Polar Vortex with Bees by Thomas Alan Holmes


December was erratic; Christmas Day
was warm enough for jackets, New Year’s Day
I thought I saw a bee fly from the tree
that’s suffered heavy winds for months, that creaks
until I’m sure a break will happen soon,
the bees disperse. I’ve thought for weeks and weeks
of Animal Control, somebody said
they’d send an apiculturist, but I
have thought of hive collapse and hope instead
to let the bees live where they are as long
as that tree stands with their hive deep inside.

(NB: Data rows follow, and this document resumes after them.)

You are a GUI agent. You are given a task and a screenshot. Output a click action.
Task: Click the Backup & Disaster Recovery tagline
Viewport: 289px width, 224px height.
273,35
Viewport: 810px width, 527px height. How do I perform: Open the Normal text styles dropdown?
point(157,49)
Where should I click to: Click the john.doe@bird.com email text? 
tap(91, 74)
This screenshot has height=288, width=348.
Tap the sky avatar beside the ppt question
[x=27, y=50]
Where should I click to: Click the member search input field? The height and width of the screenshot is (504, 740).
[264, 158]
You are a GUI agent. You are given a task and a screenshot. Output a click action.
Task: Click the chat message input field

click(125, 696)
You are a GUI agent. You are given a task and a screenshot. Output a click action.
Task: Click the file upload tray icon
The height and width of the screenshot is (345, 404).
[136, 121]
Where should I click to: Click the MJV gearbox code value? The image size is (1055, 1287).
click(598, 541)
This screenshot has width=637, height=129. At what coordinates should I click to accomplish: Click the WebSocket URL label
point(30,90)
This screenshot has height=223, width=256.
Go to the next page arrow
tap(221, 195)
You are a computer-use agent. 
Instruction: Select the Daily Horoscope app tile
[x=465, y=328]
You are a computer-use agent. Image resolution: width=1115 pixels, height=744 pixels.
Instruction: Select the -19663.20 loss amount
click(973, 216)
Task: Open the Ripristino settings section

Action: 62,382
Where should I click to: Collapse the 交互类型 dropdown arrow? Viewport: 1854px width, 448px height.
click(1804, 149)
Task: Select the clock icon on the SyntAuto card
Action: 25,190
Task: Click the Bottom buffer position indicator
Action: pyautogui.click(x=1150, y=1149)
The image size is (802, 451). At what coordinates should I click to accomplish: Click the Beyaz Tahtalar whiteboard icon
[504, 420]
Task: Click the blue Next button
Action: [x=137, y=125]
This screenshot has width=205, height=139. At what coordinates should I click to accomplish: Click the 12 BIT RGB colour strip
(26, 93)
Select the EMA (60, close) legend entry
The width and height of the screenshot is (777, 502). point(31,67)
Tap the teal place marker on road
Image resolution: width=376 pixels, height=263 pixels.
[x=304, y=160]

Then cold—though we were spared the layered ice,
a darkened, chilly house, it hurt to step
outside; all bundled up, my knuckles ached
in that cold quiet. I could find no tracks
of anything, no rabbits, birds, or dogs,
and that was just four days ago. And then,
just yesterday it was as warm as spring,
and bees were swarming at the trunk, and I
searched for a bloom that they might find, confused
that they would leave their warm confinement, thawed
for days before the February freeze.

photo: Michelle Joy Handler

Thomas Alan Holmes has lived in Appalachia all of his life, the past thirty years in East Tennessee. Now a member of the East Tennessee State University English faculty in Johnson City, he has recently published his first poetry volume, In the Backhoe's Shadow (Iris Press, 2022). Other recent work has appeared in Pine Mountain Sand & Gravel, Appalachian Journal, and Appalachian Places. The Fire That Breaks: Gerard Manley Hopkins’s Poetic Legacies, co-edited with Daniel Westover and published by Clemson University Press, contains his essay about Hopkins’s influence on contemporary Appalachian poetry.